• [What you need to do] Identify all lines in the data containing the string "avatar". Copy them out.

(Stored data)
=======

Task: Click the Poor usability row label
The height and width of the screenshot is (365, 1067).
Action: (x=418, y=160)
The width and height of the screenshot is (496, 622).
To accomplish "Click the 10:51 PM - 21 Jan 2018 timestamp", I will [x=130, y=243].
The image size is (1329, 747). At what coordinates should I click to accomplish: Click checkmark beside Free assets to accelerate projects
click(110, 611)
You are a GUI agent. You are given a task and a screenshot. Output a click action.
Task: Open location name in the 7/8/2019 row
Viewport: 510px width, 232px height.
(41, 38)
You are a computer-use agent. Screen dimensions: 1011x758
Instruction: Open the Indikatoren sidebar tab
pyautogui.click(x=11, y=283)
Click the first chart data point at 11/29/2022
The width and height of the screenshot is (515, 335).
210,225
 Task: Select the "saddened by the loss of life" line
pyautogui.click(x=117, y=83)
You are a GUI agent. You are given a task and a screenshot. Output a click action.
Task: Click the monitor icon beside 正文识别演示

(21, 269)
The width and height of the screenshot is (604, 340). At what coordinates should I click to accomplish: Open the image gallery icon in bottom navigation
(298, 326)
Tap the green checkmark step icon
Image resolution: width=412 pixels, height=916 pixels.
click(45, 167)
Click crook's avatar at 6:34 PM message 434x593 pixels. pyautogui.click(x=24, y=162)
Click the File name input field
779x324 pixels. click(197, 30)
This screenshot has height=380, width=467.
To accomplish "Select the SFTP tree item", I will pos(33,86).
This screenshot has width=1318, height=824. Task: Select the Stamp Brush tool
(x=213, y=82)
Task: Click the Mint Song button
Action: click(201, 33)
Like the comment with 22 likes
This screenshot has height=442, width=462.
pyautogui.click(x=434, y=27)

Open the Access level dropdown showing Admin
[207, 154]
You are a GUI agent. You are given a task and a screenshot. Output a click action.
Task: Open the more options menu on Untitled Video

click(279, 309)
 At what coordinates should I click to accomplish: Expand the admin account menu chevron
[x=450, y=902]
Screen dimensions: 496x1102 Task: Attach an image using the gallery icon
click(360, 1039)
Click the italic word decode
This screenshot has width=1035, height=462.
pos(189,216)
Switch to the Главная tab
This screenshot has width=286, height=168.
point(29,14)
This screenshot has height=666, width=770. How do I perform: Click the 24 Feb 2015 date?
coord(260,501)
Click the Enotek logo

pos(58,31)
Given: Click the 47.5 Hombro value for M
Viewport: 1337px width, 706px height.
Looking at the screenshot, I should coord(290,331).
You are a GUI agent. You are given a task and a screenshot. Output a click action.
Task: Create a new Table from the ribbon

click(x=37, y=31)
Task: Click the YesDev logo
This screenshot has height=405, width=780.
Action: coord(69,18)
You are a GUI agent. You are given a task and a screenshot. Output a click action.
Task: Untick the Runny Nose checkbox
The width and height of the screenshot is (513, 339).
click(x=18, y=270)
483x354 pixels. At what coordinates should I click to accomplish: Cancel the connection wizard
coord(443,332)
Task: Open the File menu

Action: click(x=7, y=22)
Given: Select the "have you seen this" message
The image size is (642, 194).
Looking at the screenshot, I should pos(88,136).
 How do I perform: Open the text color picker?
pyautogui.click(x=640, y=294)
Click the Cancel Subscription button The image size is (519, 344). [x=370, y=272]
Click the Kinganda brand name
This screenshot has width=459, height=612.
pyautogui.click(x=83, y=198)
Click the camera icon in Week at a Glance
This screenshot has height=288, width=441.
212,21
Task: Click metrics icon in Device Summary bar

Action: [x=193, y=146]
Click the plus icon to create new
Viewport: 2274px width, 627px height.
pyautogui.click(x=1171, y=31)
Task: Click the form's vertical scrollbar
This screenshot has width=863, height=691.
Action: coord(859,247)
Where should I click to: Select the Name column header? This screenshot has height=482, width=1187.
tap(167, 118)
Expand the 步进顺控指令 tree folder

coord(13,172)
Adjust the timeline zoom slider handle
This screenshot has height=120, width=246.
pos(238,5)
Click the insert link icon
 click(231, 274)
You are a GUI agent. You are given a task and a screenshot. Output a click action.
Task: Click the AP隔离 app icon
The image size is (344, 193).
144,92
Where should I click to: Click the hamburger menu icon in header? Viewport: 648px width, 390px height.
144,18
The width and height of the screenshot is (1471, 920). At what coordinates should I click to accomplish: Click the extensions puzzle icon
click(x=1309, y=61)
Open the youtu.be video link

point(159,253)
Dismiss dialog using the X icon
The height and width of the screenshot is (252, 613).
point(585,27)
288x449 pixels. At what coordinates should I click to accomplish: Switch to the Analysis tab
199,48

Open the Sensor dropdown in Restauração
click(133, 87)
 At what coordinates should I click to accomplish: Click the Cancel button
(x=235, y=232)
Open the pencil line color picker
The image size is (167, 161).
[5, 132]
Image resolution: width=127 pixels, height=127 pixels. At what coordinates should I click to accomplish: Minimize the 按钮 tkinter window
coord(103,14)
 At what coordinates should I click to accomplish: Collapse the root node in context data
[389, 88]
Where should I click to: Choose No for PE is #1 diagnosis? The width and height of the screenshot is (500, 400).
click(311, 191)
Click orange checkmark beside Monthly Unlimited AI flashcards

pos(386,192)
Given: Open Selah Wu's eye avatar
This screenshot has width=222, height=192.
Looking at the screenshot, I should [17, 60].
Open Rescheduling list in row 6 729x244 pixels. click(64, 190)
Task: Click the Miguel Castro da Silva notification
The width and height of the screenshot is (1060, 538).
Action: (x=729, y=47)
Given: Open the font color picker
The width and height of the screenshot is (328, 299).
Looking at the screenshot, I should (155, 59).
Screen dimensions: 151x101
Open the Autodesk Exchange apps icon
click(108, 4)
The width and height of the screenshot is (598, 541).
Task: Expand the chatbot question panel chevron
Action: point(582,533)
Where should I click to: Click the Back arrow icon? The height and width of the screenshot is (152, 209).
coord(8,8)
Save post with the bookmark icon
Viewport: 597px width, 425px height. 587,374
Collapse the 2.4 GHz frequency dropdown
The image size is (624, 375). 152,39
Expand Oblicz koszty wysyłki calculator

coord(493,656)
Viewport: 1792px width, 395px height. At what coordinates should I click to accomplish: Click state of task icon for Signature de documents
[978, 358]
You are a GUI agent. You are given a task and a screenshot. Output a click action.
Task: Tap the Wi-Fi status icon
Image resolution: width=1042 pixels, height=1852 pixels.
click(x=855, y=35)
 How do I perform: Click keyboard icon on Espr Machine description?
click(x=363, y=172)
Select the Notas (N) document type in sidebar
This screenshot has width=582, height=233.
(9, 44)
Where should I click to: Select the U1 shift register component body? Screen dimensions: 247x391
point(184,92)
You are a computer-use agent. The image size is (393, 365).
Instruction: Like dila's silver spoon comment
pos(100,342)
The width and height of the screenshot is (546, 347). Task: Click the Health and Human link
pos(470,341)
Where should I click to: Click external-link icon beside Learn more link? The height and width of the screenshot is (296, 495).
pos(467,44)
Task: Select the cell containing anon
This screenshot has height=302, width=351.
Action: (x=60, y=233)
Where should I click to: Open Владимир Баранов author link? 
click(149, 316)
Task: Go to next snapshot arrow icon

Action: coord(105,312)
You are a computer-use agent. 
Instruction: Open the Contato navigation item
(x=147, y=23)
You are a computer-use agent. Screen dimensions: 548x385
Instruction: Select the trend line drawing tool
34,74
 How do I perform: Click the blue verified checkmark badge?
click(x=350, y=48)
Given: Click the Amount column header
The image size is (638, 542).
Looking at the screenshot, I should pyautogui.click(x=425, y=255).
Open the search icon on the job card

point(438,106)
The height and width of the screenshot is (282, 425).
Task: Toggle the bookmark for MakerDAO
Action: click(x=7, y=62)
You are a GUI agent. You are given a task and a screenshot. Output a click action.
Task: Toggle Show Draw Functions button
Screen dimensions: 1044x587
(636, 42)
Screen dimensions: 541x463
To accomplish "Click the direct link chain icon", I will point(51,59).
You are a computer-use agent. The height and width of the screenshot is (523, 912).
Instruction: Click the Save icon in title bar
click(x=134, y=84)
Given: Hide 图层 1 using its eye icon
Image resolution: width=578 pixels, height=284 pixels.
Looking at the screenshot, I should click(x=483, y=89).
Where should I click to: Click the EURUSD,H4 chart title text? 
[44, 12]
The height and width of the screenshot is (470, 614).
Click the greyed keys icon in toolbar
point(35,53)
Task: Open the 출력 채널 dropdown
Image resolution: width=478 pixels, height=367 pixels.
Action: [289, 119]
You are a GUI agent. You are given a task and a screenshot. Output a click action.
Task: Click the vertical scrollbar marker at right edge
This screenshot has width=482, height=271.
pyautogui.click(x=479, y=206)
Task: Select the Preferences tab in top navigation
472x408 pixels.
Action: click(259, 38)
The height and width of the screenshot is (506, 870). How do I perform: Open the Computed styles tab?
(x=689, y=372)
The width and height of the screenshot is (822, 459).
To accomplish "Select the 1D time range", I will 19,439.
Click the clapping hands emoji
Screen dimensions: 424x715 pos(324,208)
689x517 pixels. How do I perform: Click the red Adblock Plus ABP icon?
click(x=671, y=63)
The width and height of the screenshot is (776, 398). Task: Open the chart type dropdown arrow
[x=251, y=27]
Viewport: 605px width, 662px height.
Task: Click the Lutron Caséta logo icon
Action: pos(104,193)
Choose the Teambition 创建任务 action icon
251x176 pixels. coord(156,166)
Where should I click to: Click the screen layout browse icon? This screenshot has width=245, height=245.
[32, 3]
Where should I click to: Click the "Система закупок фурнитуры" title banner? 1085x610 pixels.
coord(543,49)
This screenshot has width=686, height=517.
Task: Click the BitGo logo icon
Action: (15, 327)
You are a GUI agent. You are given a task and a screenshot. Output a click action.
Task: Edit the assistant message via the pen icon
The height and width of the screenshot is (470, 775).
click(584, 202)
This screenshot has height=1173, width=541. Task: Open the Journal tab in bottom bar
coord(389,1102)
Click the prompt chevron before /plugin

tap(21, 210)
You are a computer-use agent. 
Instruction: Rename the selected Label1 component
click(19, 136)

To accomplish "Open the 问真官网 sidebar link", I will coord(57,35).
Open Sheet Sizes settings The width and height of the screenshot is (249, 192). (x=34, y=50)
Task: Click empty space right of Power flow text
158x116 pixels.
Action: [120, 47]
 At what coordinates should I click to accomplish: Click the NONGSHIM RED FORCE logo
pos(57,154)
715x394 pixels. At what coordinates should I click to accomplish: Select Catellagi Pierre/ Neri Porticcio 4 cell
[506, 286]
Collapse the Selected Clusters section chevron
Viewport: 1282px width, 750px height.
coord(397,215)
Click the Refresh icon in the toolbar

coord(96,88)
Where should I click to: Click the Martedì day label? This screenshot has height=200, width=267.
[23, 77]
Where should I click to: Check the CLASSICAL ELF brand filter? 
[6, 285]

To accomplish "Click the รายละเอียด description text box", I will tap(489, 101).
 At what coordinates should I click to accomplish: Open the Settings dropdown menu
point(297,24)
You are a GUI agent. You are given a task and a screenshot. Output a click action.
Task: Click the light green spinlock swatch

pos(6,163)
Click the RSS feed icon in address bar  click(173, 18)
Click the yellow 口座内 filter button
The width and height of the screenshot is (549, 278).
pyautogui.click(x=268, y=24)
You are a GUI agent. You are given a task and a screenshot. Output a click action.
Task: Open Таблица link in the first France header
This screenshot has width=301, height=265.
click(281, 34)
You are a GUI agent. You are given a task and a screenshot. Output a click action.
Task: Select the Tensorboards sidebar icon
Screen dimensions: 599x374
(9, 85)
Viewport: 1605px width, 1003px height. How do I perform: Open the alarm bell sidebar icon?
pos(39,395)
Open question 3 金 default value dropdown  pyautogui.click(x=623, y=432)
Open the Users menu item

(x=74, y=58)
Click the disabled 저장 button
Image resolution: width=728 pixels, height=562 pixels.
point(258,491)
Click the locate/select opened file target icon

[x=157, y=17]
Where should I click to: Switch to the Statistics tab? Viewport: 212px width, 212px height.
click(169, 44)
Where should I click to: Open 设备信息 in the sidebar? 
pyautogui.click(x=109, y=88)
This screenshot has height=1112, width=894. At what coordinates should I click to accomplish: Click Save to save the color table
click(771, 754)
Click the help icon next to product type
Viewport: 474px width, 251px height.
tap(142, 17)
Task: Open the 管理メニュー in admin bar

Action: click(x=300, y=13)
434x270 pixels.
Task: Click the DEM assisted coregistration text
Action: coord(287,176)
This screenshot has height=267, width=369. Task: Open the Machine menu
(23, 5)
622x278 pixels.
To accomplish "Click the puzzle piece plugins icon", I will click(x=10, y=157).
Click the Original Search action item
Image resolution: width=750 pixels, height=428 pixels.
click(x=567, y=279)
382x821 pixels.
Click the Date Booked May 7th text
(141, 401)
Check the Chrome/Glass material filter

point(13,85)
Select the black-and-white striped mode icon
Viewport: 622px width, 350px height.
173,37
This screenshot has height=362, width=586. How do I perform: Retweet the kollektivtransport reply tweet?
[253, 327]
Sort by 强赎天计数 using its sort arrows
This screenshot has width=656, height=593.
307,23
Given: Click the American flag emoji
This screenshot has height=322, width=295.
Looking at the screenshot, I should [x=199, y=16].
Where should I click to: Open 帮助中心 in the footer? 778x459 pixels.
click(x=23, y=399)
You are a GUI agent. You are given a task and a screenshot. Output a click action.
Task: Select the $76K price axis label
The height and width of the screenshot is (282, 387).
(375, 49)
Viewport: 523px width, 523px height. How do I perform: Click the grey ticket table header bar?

=======

• [Response to this task]
Click crook's avatar at 6:34 PM message 434x593 pixels. pyautogui.click(x=24, y=162)
Given: Open Selah Wu's eye avatar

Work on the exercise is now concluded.